街の華やかさにさらに輪を掛けて、煌びやかな景色が中に広がっていた。
豪勢で巨大なシャンデリアが天井から吊るされ、光を煌かせている。
すっげえ、どんだけ金かかってるんだろう―
エイジは場内を見て圧倒された。
しばらくうろうろと中をうろついた後、エイジらは内心ビクビクしながらカジノに挑戦し始めた。

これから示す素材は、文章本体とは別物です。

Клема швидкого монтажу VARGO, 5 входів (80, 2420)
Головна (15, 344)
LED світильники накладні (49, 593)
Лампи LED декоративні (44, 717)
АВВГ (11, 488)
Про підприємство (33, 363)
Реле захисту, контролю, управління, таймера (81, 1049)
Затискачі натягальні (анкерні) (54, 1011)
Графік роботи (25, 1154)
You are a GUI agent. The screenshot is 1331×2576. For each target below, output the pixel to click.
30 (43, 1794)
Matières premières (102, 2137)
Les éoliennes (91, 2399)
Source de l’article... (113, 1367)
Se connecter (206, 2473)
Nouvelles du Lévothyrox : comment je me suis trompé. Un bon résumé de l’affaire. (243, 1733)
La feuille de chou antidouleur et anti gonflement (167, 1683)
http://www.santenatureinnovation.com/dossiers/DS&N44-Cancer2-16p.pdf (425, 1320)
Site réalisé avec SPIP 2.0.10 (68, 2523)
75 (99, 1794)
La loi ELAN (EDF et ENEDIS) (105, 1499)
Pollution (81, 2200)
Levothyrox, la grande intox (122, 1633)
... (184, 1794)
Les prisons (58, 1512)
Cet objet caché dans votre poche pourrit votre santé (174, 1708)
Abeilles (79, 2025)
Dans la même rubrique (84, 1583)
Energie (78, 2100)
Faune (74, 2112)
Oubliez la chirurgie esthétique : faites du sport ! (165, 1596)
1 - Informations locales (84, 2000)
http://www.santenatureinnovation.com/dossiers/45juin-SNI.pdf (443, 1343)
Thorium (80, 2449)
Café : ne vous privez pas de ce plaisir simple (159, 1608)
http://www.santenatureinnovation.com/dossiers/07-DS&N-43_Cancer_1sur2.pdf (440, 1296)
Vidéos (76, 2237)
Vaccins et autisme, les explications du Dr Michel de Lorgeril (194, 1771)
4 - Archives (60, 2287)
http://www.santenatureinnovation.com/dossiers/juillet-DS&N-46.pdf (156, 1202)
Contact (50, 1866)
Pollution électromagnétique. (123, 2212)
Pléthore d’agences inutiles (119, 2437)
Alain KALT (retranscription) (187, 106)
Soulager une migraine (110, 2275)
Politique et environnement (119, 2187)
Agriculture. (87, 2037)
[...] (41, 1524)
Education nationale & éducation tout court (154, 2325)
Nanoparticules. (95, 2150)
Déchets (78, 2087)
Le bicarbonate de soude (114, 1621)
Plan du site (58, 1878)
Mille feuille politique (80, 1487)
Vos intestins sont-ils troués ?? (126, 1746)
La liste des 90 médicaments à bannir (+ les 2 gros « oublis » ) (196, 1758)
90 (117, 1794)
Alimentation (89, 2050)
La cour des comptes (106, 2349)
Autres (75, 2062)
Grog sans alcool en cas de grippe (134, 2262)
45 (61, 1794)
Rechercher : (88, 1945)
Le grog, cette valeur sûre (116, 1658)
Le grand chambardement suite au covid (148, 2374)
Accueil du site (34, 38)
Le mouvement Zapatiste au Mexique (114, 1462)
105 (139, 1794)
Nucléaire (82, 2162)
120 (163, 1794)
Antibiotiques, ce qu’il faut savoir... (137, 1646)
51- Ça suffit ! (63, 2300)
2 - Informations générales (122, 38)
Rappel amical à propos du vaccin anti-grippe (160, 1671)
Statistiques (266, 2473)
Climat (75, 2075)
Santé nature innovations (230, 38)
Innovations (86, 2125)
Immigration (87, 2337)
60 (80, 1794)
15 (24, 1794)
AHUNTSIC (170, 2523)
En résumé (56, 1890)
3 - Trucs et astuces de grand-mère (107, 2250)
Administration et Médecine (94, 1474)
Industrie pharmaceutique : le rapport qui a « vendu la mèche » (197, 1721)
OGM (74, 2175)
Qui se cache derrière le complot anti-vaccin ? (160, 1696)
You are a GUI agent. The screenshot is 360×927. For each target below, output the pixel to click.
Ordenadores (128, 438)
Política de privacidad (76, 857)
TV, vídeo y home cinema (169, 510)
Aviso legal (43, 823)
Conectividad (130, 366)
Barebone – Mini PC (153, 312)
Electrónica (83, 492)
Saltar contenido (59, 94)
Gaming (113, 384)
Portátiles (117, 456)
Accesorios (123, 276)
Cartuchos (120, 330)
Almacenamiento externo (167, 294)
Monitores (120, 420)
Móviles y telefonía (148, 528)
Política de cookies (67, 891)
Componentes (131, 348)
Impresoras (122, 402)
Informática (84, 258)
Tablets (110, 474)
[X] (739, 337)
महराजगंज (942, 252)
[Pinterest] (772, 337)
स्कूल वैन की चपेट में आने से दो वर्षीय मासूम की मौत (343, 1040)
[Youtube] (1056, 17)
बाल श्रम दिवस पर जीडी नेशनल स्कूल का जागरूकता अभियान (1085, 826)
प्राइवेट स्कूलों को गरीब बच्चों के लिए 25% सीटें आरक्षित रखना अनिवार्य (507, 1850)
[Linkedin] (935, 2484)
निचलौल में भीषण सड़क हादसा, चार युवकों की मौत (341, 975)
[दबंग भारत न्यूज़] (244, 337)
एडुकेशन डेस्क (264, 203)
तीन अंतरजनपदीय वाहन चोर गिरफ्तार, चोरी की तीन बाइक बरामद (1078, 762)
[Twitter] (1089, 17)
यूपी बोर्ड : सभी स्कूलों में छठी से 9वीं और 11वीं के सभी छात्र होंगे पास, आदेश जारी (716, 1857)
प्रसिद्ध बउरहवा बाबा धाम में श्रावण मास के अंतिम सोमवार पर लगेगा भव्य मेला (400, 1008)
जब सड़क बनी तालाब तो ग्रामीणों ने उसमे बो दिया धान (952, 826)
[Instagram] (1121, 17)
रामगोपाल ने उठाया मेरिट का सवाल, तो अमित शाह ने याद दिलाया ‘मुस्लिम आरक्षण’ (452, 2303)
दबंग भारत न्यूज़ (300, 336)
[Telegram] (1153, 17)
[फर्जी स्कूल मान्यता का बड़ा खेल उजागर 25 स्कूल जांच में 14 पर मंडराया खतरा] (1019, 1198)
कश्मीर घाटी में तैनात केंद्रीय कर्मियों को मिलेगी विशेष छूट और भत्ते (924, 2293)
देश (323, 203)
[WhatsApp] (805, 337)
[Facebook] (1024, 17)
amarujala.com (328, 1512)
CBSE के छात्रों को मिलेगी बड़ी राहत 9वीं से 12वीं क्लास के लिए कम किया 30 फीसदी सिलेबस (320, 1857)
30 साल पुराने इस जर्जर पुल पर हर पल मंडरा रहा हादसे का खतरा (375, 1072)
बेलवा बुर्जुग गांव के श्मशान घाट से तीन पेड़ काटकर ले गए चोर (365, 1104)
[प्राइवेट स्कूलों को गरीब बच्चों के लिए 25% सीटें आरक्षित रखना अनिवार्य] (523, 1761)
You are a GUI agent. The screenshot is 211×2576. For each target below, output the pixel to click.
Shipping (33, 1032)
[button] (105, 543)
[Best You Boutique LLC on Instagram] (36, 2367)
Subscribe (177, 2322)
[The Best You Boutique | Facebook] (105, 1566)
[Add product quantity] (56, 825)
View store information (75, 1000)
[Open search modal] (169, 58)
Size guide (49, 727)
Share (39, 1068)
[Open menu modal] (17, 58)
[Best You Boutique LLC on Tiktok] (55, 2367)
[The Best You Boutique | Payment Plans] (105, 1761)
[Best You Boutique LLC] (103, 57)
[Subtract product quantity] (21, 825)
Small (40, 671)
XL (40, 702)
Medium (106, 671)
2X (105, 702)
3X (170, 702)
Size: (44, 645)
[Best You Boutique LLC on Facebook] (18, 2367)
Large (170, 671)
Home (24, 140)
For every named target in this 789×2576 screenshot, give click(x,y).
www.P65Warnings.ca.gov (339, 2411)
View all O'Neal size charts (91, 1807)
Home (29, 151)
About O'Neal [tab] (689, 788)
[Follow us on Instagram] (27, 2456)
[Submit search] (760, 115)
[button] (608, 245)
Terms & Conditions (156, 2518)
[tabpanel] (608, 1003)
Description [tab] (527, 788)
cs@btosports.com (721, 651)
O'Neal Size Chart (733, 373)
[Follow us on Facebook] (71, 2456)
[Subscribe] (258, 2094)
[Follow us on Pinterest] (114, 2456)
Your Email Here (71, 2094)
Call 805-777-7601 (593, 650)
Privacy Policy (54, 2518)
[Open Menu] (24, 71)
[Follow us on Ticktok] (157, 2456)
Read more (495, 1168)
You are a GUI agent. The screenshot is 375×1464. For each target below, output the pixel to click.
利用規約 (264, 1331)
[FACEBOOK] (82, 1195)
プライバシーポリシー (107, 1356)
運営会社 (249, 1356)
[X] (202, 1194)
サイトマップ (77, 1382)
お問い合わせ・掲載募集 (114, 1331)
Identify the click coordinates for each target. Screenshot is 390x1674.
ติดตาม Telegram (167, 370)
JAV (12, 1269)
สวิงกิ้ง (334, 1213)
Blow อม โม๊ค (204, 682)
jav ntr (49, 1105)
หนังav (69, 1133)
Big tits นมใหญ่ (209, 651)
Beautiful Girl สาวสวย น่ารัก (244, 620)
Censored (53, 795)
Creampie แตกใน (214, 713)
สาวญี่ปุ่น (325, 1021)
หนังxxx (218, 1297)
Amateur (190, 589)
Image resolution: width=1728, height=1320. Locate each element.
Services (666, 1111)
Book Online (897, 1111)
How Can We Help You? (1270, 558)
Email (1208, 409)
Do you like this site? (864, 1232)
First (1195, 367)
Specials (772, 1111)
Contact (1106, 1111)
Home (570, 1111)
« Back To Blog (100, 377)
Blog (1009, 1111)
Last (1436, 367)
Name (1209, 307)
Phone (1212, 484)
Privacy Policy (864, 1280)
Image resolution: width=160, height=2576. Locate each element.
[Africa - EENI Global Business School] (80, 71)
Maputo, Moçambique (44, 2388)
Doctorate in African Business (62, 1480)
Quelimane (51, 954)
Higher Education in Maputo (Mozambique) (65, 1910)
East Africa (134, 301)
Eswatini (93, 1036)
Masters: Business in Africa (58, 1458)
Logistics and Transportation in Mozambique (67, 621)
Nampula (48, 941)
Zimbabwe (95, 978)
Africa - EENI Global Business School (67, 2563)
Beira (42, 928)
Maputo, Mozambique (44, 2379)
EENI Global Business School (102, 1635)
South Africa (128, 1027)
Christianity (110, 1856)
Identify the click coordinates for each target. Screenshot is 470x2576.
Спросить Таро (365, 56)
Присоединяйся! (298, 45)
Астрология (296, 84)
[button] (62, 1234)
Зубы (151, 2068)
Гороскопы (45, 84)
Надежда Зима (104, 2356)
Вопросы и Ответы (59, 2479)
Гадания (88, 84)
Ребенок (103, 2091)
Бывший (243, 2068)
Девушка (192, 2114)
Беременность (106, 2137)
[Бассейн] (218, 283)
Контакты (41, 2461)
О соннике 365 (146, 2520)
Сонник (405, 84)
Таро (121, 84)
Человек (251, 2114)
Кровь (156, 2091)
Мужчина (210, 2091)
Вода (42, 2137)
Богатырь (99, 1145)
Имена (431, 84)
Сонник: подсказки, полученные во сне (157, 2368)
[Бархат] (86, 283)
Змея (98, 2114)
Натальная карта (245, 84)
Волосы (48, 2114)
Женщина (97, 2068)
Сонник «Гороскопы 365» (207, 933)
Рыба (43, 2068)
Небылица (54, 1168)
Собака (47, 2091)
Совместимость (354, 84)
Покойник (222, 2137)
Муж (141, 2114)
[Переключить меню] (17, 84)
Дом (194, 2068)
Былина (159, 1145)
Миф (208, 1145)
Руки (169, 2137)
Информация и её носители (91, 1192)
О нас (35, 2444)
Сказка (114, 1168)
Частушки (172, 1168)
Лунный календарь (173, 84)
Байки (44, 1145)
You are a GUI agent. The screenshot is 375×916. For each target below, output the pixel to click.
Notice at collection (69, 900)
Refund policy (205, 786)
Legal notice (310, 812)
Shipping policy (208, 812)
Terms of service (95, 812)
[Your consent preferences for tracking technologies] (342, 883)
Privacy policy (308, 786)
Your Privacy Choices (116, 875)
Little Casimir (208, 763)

勝ったり負けたり、少々の赤字を出しながらもエイジはカジノの魅力にとりつかれていった。
夜も峠を越えた頃、エイジはブラックジャックの卓に付いていた。
かれこれ6~7ゲームはもう戦っている。
エイジは隣に座る一人の老人と熾烈な争いを繰り広げていた。
「ブラックジャック。今回は私の勝ちだな」
「くそっ。もう一回」
「少年、ここいらでちょいと休憩しようじゃないか」
老人はエイジを連れてバーカウンターへと向かった。
「ブランデーとクールライムを1つずつ」
老人はバーのマスターにオーダーした。
「ほれ」
マスターから渡されたクールライムを老人はエイジに差し出した。
「ども」
エイジは素直にそれを受け取った。
「やるじゃないか少年。若いのに、ここまで私と張り合える者はそうそういないぞ」
「今日が初めてなんだけどな、このゲーム」
老人が驚いた顔を見せる。
「なんと、初めてとは。これは驚いた」
そう言うと手元のグラスに口をつける。
「いやあすごい若者がいるもんだ。君は何をしにポートリアへ? もしかして、新人さんかね」
「新人? エージェントのこと?」
「そうだ」
「ご名答」
「ほほ、それはそれは。卒業おめでとう、を言わねばなるまいな」
老人はグラスをくいと持ち上げ、エイジに向かって差し出した。
エイジもそれに併せて手に持ったグラスを差し出す。
「未来ある若者の門出に、乾杯」
カラン、とグラス同士が綺麗な音を立てた。
「私の名前はゴアだ。正式にはゴア・ローレンス。もし迷惑でなければ、君の名前を聞いても良いかね」
「ああ。俺の名前はエイジ。サクラバ・エイジだ」
それを聞いたゴアの目が少し見開かれたように見えた。
「なんと……」
ゴアが小さな声を漏らした。
そしてエイジの顔をまじまじと見つめる。
「もしや、君のお父さんの名前は……?」
「サクラバ・ガイ。そうだよ、このファミリアのヘッドだ。俺はまだ会ったことすらないけどな」
「そうかそうか……」
ゴアが再びグラスに口をつけた。
ブランデーを口に含みながら目を閉じて目の前の景色を黒色に塗り潰す。
「いよいよ時代が動き始める時が来たということか」
ゴアが再び目を開けた。
エイジの方を見てクシャッとした笑みを見せた。
「じゃあ明日の総会で、父上と初の対面ということになるね。どうだい、楽しみかい?」
「よく分かんねえよ。思い出があるわけでもないし」
「まあ、そうかも知れないな。だがきっと、会えば何か特別な感情を感じるはずさ」
「どうだろうな」
ゴアとエイジは手元のドリンクを飲み干すと、再びカジノ卓へ戻ってゲームに入り込んだ。
夜はまだまだ長い。
総会前夜のポートリアの夜はゆっくり、ゆっくりと更けていった。